[EXERCISE INPUT]:
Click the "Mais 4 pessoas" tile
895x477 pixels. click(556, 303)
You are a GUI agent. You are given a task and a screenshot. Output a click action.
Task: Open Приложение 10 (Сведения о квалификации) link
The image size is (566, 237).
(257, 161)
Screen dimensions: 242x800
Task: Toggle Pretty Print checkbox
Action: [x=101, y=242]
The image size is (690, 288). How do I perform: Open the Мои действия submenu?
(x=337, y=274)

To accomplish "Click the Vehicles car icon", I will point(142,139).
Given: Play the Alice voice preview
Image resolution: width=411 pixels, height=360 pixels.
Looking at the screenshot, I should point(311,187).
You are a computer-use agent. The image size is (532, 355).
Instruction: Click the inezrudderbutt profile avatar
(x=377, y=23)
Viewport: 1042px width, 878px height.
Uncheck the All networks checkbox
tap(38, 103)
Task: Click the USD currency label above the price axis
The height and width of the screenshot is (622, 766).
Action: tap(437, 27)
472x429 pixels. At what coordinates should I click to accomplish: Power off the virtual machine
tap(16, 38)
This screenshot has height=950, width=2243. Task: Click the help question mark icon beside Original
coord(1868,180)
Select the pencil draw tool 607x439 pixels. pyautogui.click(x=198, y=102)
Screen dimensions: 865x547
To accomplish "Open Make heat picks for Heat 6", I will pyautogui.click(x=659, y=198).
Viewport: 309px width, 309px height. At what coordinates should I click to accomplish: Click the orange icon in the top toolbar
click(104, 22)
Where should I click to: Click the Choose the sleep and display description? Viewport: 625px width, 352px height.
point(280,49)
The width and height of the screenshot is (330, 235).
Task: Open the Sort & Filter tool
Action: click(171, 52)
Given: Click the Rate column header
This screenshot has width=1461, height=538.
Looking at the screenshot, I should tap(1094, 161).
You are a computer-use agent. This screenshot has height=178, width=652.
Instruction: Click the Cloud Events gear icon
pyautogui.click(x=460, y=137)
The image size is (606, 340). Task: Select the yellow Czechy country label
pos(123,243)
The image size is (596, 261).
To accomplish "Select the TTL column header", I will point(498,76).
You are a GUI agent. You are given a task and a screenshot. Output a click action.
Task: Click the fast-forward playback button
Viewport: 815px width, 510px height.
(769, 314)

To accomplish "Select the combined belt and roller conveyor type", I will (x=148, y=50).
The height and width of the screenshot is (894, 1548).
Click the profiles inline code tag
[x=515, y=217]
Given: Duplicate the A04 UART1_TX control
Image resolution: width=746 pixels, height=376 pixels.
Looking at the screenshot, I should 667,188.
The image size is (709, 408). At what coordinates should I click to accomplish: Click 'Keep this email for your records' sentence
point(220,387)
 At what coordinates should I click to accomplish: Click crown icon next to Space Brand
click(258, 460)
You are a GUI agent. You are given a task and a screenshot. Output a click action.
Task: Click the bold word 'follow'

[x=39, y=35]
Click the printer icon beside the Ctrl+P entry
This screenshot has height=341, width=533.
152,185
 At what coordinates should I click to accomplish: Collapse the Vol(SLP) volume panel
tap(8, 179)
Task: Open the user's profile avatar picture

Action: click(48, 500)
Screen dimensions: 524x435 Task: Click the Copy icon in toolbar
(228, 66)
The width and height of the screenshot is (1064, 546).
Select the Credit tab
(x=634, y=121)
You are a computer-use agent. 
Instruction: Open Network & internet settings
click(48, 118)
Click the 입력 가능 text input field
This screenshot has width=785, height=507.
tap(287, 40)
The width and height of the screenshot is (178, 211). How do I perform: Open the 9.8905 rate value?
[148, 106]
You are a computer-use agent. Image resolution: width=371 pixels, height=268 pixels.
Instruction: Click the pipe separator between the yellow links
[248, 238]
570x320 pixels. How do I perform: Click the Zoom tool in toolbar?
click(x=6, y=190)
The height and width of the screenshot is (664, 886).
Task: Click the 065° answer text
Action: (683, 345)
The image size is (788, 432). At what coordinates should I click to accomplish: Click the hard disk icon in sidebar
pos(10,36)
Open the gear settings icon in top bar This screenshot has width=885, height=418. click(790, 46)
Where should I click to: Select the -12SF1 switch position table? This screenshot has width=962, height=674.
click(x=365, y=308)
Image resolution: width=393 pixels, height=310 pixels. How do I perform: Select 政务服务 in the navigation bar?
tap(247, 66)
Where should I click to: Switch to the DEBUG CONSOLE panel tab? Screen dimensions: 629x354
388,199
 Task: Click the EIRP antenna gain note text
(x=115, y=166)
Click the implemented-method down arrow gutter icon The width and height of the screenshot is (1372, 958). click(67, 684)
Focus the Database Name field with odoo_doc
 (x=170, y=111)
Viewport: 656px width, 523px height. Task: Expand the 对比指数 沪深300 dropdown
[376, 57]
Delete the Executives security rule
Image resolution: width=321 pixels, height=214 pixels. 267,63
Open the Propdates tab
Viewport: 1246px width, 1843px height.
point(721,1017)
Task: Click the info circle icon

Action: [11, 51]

[EXERCISE REQUIREMENTS]:
Each line of the data is to be output exactly, with none skipped.

[EXPECTED ANSWER]:
Click the "Mais 4 pessoas" tile
895x477 pixels. click(556, 303)
You are a GUI agent. You are given a task and a screenshot. Output a click action.
Task: Open Приложение 10 (Сведения о квалификации) link
The image size is (566, 237).
(257, 161)
Screen dimensions: 242x800
Task: Toggle Pretty Print checkbox
Action: [x=101, y=242]
The image size is (690, 288). How do I perform: Open the Мои действия submenu?
(x=337, y=274)

To accomplish "Click the Vehicles car icon", I will point(142,139).
Given: Play the Alice voice preview
Image resolution: width=411 pixels, height=360 pixels.
Looking at the screenshot, I should point(311,187).
You are a computer-use agent. The image size is (532, 355).
Instruction: Click the inezrudderbutt profile avatar
(x=377, y=23)
Viewport: 1042px width, 878px height.
Uncheck the All networks checkbox
tap(38, 103)
Task: Click the USD currency label above the price axis
The height and width of the screenshot is (622, 766).
Action: tap(437, 27)
472x429 pixels. At what coordinates should I click to accomplish: Power off the virtual machine
tap(16, 38)
This screenshot has height=950, width=2243. Task: Click the help question mark icon beside Original
coord(1868,180)
Select the pencil draw tool 607x439 pixels. pyautogui.click(x=198, y=102)
Screen dimensions: 865x547
To accomplish "Open Make heat picks for Heat 6", I will pyautogui.click(x=659, y=198).
Viewport: 309px width, 309px height. At what coordinates should I click to accomplish: Click the orange icon in the top toolbar
click(104, 22)
Where should I click to: Click the Choose the sleep and display description? Viewport: 625px width, 352px height.
point(280,49)
The width and height of the screenshot is (330, 235).
Task: Open the Sort & Filter tool
Action: click(171, 52)
Given: Click the Rate column header
This screenshot has width=1461, height=538.
Looking at the screenshot, I should tap(1094, 161).
You are a computer-use agent. This screenshot has height=178, width=652.
Instruction: Click the Cloud Events gear icon
pyautogui.click(x=460, y=137)
The image size is (606, 340). Task: Select the yellow Czechy country label
pos(123,243)
The image size is (596, 261).
To accomplish "Select the TTL column header", I will point(498,76).
You are a GUI agent. You are given a task and a screenshot. Output a click action.
Task: Click the fast-forward playback button
Viewport: 815px width, 510px height.
(769, 314)

To accomplish "Select the combined belt and roller conveyor type", I will (x=148, y=50).
The height and width of the screenshot is (894, 1548).
Click the profiles inline code tag
[x=515, y=217]
Given: Duplicate the A04 UART1_TX control
Image resolution: width=746 pixels, height=376 pixels.
Looking at the screenshot, I should 667,188.
The image size is (709, 408). At what coordinates should I click to accomplish: Click 'Keep this email for your records' sentence
point(220,387)
 At what coordinates should I click to accomplish: Click crown icon next to Space Brand
click(258, 460)
You are a GUI agent. You are given a task and a screenshot. Output a click action.
Task: Click the bold word 'follow'

[x=39, y=35]
Click the printer icon beside the Ctrl+P entry
This screenshot has height=341, width=533.
152,185
 At what coordinates should I click to accomplish: Collapse the Vol(SLP) volume panel
tap(8, 179)
Task: Open the user's profile avatar picture

Action: click(48, 500)
Screen dimensions: 524x435 Task: Click the Copy icon in toolbar
(228, 66)
The width and height of the screenshot is (1064, 546).
Select the Credit tab
(x=634, y=121)
You are a computer-use agent. 
Instruction: Open Network & internet settings
click(48, 118)
Click the 입력 가능 text input field
This screenshot has width=785, height=507.
tap(287, 40)
The width and height of the screenshot is (178, 211). How do I perform: Open the 9.8905 rate value?
[148, 106]
You are a computer-use agent. Image resolution: width=371 pixels, height=268 pixels.
Instruction: Click the pipe separator between the yellow links
[248, 238]
570x320 pixels. How do I perform: Click the Zoom tool in toolbar?
click(x=6, y=190)
The height and width of the screenshot is (664, 886).
Task: Click the 065° answer text
Action: (683, 345)
The image size is (788, 432). At what coordinates should I click to accomplish: Click the hard disk icon in sidebar
pos(10,36)
Open the gear settings icon in top bar This screenshot has width=885, height=418. click(790, 46)
Where should I click to: Select the -12SF1 switch position table? This screenshot has width=962, height=674.
click(x=365, y=308)
Image resolution: width=393 pixels, height=310 pixels. How do I perform: Select 政务服务 in the navigation bar?
tap(247, 66)
Where should I click to: Switch to the DEBUG CONSOLE panel tab? Screen dimensions: 629x354
388,199
 Task: Click the EIRP antenna gain note text
(x=115, y=166)
Click the implemented-method down arrow gutter icon The width and height of the screenshot is (1372, 958). click(67, 684)
Focus the Database Name field with odoo_doc
 (x=170, y=111)
Viewport: 656px width, 523px height. Task: Expand the 对比指数 沪深300 dropdown
[376, 57]
Delete the Executives security rule
Image resolution: width=321 pixels, height=214 pixels. 267,63
Open the Propdates tab
Viewport: 1246px width, 1843px height.
point(721,1017)
Task: Click the info circle icon

Action: [11, 51]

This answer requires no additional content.